Job Title: GEN AI ENGINEER
Experience: +5 Years
Location: Remote (U.S. Working Hours)
Start: Immediate
purpose of the job We are seeking an AI/ML Engineer who will play a key role in designing,
developing, and integrating intelligent AI solutions across our platform. The role involves
working on a variety of AI initiatives — from model experimentation and fine-tuning to building
intelligent agents and retrieval-augmented generation (RAG) systems.
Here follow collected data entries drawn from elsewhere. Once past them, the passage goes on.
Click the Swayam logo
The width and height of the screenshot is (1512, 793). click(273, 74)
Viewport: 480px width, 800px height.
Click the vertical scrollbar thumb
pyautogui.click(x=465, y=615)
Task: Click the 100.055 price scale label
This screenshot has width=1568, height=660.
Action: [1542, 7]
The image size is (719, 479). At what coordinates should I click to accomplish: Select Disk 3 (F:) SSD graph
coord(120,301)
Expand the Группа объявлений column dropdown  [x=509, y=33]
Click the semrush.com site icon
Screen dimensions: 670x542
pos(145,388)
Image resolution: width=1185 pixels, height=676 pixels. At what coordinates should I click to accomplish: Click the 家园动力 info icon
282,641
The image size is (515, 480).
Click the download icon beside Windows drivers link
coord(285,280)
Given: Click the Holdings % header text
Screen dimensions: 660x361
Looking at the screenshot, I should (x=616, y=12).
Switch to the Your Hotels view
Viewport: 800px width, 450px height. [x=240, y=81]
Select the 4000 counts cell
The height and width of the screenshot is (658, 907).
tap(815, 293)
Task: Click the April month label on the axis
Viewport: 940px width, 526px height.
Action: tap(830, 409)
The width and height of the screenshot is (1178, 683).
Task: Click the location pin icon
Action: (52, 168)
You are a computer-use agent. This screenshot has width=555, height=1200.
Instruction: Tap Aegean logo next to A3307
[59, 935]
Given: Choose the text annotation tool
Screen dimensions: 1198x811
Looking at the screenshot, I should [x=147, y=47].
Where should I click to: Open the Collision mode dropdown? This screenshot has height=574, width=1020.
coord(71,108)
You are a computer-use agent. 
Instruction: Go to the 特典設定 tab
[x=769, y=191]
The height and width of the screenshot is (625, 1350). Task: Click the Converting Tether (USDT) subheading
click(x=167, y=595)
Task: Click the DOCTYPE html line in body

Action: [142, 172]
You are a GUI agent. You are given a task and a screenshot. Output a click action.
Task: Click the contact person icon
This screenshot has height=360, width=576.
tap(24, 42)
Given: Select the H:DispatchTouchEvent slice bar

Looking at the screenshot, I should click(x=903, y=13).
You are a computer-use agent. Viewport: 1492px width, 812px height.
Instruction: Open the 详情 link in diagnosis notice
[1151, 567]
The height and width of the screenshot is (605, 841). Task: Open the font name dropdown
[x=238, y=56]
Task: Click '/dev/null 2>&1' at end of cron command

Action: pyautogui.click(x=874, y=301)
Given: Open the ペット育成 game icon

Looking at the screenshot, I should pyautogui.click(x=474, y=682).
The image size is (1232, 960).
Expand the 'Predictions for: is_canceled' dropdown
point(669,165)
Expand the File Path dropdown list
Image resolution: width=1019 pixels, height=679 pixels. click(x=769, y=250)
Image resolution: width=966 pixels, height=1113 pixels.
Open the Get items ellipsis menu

You will collaborate
closely with cross-functional teams to bring AI capabilities into production and ensure seamless
integration within our orchestration and application layers.
Responsibilities
- Design, implement, and optimize AI agents leveraging frameworks such as LangChain,
LlamaIndex, or Haystack.
- Build and maintain RAG (Retrieval-Augmented Generation) pipelines combining LLMs,
embeddings, and vector search.
- Develop and fine-tune ML and NLP models for internal use cases, work with vector databases
and design efficient retrieval workflows.
- Collaborate with other product teams to integrate AI components into the orchestration layer
and business systems.
- Implement APIs and microservices that expose AI functionalities for broader system use.
- Experience of context & prompt engineering, model evaluation, and response optimization.
- Evaluate, benchmark, and monitor models using standard metrics and observability tools.
- Stay up to date with the latest trends in AI frameworks, LLMs, and orchestration technologies.
Job Requirements Education & Experience
- 5+ years of experience in Product development and AI/ML or NLP solution development.
- Strong coding proficiency in Python with practical experience in libraries like FastAPI, Pandas,
PyTorch, TensorFlow, or Transformers.
- Experience with LLM frameworks and strong understanding of retrieval systems, embeddings,
and vector databases.
- Hands-on experience with RESTful API development, microservices, and containerized
deployments (Docker/Kubernetes).
- Familiarity with cloud AI services such as GCP Vertex AI (preferred) or AWS Bedrock, Azure
OpenAI etc..
- Exposure to data pipelines, preprocessing, and production-grade model deployment. good to
have skills
- Experience building multi-agent systems or orchestrated AI workflows.
- Familiarity with MLOps, CI/CD, and model lifecycle management.
- Contributions to open-source AI/ML projects or custom toolkits.
- Understanding of monitoring, cost optimization, and performance tuning for AI workloads.